**RAW DATA:**
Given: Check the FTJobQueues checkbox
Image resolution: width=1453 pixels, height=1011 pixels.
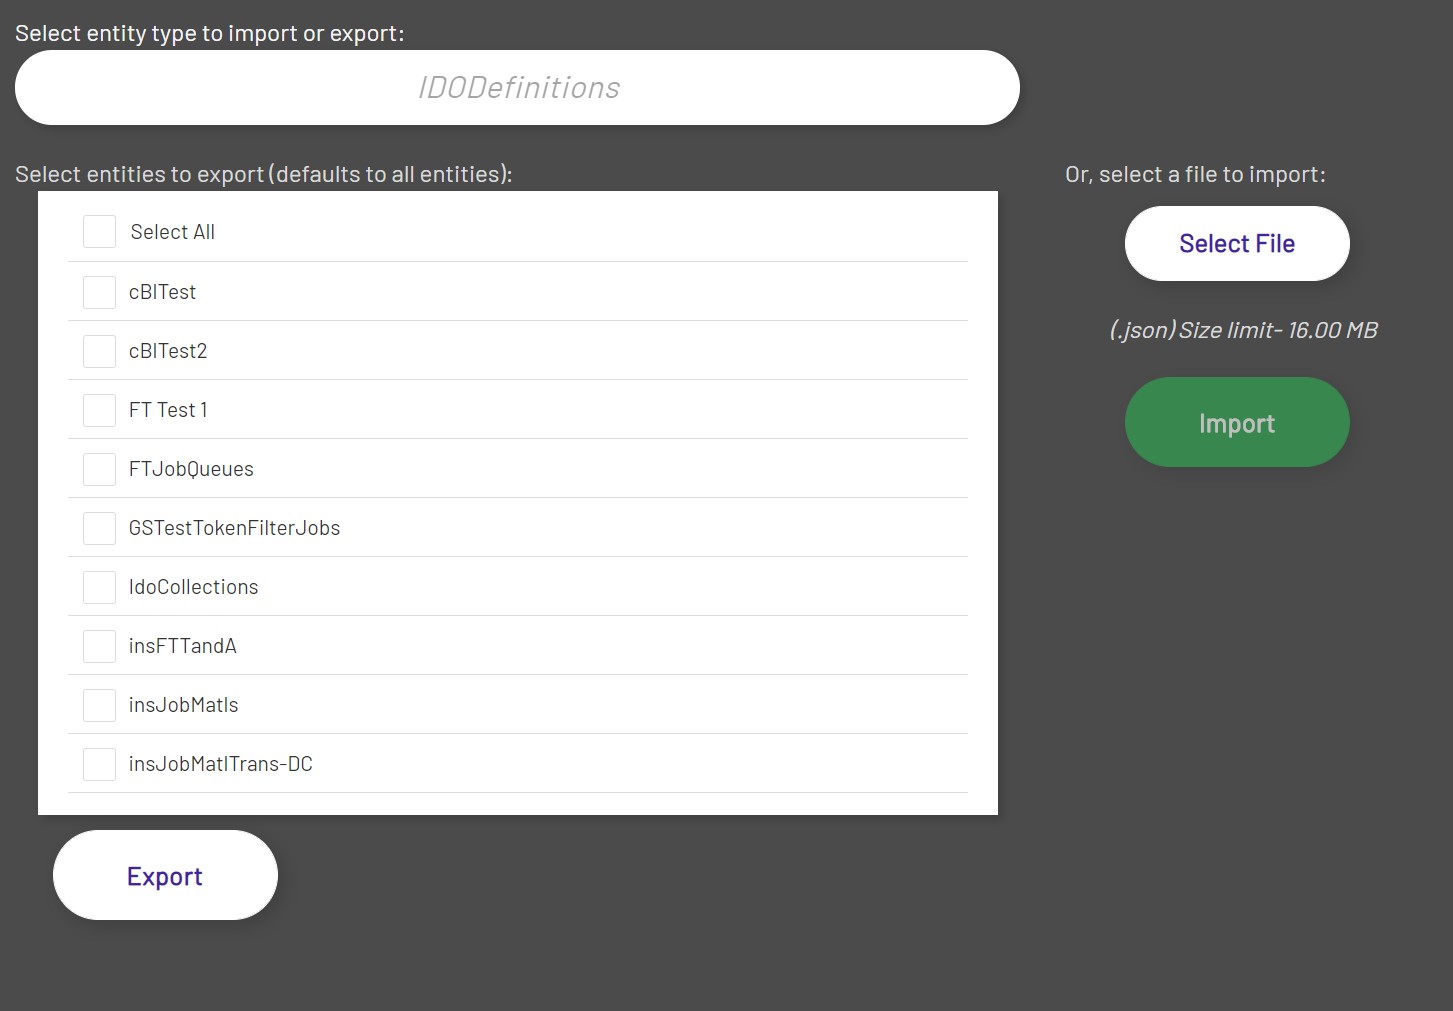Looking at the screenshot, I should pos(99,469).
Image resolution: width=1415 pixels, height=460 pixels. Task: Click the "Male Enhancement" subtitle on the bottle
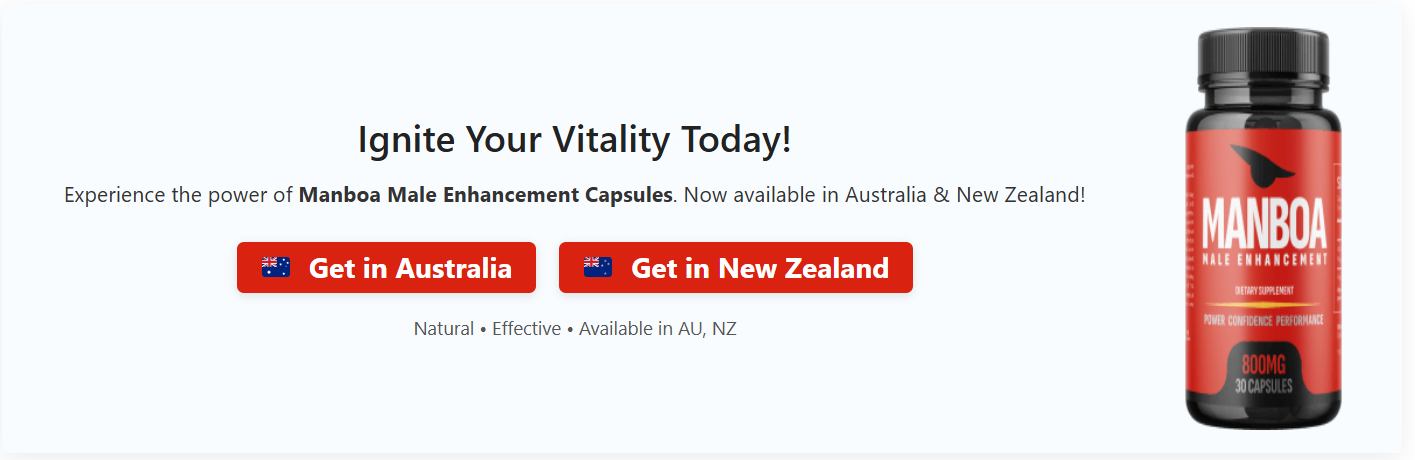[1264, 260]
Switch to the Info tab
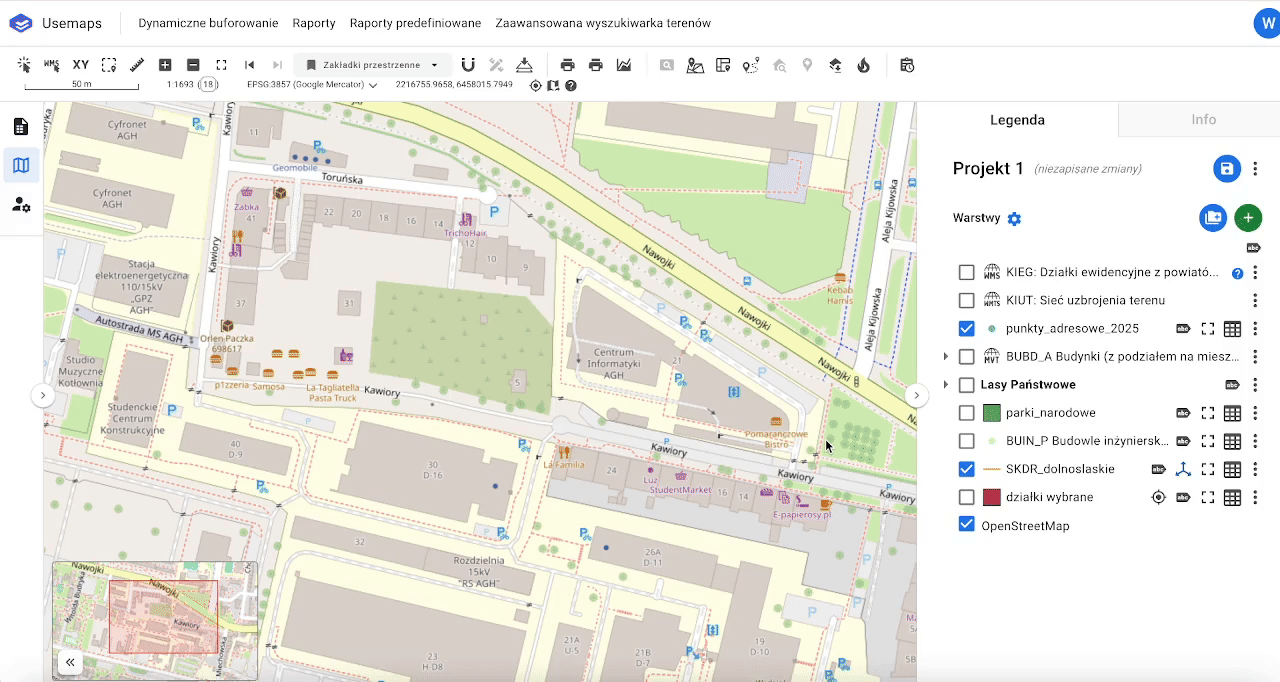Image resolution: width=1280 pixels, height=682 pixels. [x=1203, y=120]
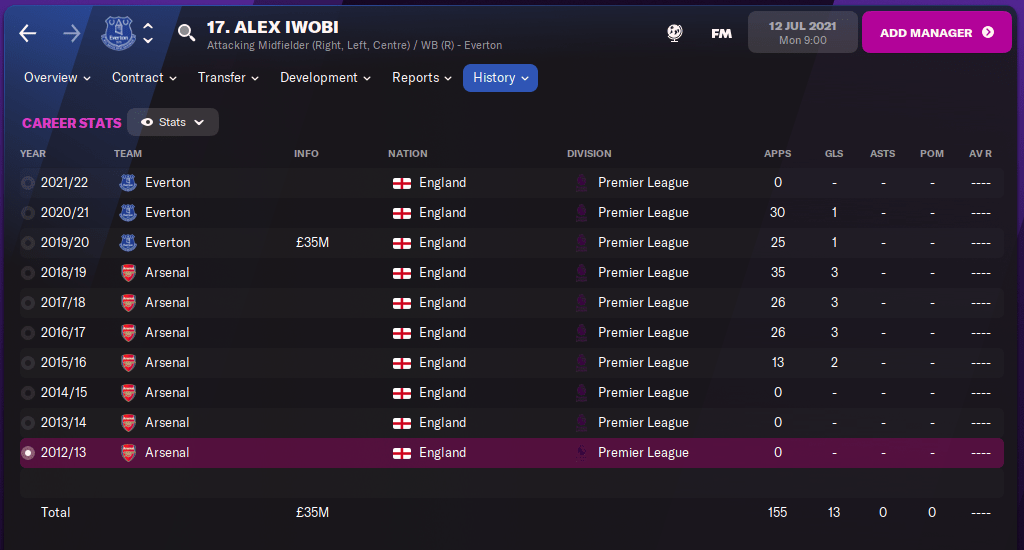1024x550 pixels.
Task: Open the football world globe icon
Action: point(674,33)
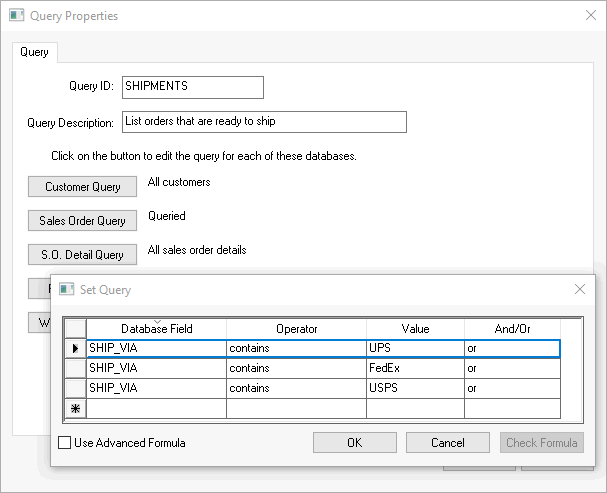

**EXERCISE DIRECTIONS:** All lines from the one containing "Image resolution: width=1415" to the last line of the records above, both included, need to be repeated word for word; omit the pictures.

**SOLUTION TO THIS TASK:**
Image resolution: width=1415 pixels, height=460 pixels. Task: Click the "Male Enhancement" subtitle on the bottle
[1264, 260]
Switch to the Info tab
Image resolution: width=1280 pixels, height=682 pixels. [x=1203, y=120]
1024x550 pixels.
Task: Open the football world globe icon
Action: point(674,33)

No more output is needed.